== Segment start ==
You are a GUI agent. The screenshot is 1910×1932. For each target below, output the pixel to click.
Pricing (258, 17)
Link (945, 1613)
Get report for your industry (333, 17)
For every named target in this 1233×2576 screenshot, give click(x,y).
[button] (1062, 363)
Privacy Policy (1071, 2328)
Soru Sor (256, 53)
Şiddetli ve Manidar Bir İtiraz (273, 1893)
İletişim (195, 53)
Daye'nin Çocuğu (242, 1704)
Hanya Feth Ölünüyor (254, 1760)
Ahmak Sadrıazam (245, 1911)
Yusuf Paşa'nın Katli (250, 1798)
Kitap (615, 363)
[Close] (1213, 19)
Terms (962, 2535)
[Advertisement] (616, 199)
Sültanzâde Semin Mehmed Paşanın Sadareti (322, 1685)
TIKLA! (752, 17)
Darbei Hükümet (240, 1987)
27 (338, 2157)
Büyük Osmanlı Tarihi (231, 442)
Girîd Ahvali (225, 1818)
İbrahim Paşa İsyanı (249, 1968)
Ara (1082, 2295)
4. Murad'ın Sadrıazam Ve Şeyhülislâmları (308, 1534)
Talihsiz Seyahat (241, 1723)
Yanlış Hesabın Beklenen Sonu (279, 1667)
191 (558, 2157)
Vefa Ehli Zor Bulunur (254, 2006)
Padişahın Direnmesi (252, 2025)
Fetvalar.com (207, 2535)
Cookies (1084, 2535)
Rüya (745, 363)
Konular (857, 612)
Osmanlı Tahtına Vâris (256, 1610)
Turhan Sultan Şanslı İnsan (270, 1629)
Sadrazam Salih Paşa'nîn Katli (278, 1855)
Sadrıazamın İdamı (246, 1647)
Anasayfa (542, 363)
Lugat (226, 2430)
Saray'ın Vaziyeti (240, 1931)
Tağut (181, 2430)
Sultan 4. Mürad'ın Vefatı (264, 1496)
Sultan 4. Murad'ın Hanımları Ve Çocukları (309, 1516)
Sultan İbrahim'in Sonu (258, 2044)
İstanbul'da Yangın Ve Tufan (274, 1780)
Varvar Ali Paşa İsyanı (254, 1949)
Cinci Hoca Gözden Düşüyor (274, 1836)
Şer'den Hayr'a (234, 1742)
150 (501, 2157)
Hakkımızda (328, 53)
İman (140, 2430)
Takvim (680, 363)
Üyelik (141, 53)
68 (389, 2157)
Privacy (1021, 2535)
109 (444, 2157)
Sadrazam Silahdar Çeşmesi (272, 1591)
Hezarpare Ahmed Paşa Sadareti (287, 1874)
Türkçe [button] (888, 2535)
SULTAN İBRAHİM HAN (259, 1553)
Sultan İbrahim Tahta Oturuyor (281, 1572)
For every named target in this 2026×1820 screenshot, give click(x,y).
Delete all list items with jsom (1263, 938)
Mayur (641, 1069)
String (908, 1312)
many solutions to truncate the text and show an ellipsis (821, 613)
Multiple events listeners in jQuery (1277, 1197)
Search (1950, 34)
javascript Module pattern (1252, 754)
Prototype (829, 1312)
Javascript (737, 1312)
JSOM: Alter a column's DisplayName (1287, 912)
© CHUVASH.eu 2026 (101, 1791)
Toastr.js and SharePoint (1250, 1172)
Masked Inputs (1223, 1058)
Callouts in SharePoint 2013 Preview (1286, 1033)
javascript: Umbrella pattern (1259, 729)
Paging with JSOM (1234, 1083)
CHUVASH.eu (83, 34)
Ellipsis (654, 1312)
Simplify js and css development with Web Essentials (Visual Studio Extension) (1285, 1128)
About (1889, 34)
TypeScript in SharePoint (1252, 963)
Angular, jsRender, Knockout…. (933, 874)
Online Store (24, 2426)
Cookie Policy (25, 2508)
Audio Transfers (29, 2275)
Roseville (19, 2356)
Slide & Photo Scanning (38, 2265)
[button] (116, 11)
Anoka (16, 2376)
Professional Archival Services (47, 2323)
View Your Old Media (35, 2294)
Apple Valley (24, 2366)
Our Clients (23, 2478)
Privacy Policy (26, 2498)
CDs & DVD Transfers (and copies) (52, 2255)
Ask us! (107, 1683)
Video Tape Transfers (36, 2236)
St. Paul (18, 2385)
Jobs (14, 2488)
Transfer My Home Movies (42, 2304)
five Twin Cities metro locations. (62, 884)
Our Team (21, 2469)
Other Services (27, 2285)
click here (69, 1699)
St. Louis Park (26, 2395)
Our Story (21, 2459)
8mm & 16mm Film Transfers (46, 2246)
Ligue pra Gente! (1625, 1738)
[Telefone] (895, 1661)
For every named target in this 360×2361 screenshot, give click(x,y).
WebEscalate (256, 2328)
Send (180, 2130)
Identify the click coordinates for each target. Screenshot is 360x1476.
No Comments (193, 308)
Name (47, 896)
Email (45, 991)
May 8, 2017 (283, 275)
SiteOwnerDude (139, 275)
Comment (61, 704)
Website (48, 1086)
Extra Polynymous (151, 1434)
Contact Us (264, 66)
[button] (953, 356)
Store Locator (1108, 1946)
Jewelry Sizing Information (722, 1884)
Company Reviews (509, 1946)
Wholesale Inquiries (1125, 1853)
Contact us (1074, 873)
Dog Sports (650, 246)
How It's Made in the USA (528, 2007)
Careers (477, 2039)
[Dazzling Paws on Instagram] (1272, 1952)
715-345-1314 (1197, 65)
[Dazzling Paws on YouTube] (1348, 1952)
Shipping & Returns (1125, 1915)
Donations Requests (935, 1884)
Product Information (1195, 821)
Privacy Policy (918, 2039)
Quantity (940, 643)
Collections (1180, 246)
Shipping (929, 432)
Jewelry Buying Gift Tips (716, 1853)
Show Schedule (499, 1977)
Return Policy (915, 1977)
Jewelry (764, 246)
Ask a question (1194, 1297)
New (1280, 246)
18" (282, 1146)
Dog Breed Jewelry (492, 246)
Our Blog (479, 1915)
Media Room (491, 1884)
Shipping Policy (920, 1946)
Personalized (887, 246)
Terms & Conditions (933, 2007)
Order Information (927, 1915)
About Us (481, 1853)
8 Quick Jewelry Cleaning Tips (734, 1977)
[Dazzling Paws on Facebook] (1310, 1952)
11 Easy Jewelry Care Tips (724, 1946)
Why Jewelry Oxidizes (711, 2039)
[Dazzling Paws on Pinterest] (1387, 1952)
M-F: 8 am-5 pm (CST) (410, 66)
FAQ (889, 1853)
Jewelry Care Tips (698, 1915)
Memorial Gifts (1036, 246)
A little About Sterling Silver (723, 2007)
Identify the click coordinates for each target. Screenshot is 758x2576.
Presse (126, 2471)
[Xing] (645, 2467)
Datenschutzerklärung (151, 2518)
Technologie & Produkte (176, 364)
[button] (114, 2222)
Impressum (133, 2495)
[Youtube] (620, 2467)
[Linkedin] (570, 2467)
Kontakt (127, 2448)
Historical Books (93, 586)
== Segment end ==
§ **TASK DESCRIPTION**
The answer is the lines above between the line holding "String (908, 1312)" and the line holding "click here (69, 1699)", inclusive, each written out exactly, and no others.

§ **SOLUTION**
String (908, 1312)
many solutions to truncate the text and show an ellipsis (821, 613)
Multiple events listeners in jQuery (1277, 1197)
Search (1950, 34)
javascript Module pattern (1252, 754)
Prototype (829, 1312)
Javascript (737, 1312)
JSOM: Alter a column's DisplayName (1287, 912)
© CHUVASH.eu 2026 (101, 1791)
Toastr.js and SharePoint (1250, 1172)
Masked Inputs (1223, 1058)
Callouts in SharePoint 2013 Preview (1286, 1033)
javascript: Umbrella pattern (1259, 729)
Paging with JSOM (1234, 1083)
CHUVASH.eu (83, 34)
Ellipsis (654, 1312)
Simplify js and css development with Web Essentials (Visual Studio Extension) (1285, 1128)
About (1889, 34)
TypeScript in SharePoint (1252, 963)
Angular, jsRender, Knockout…. (933, 874)
Online Store (24, 2426)
Cookie Policy (25, 2508)
Audio Transfers (29, 2275)
Roseville (19, 2356)
Slide & Photo Scanning (38, 2265)
[button] (116, 11)
Anoka (16, 2376)
Professional Archival Services (47, 2323)
View Your Old Media (35, 2294)
Apple Valley (24, 2366)
Our Clients (23, 2478)
Privacy Policy (26, 2498)
CDs & DVD Transfers (and copies) (52, 2255)
Ask us! (107, 1683)
Video Tape Transfers (36, 2236)
St. Paul (18, 2385)
Jobs (14, 2488)
Transfer My Home Movies (42, 2304)
five Twin Cities metro locations. (62, 884)
Our Team (21, 2469)
Other Services (27, 2285)
click here (69, 1699)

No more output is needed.